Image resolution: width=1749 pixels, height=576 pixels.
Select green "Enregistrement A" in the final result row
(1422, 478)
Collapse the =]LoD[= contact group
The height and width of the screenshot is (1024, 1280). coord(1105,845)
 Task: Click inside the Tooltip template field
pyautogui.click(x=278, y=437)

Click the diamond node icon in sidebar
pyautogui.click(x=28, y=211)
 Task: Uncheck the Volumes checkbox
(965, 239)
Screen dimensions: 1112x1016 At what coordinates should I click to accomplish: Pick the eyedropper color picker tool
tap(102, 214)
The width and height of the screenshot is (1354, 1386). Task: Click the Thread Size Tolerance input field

**Exercise goal**: Every entry above needs to be duplicated exactly.

**Solved exercise**:
Image resolution: width=1749 pixels, height=576 pixels.
Select green "Enregistrement A" in the final result row
(1422, 478)
Collapse the =]LoD[= contact group
The height and width of the screenshot is (1024, 1280). coord(1105,845)
 Task: Click inside the Tooltip template field
pyautogui.click(x=278, y=437)

Click the diamond node icon in sidebar
pyautogui.click(x=28, y=211)
 Task: Uncheck the Volumes checkbox
(965, 239)
Screen dimensions: 1112x1016 At what coordinates should I click to accomplish: Pick the eyedropper color picker tool
tap(102, 214)
The width and height of the screenshot is (1354, 1386). Task: Click the Thread Size Tolerance input field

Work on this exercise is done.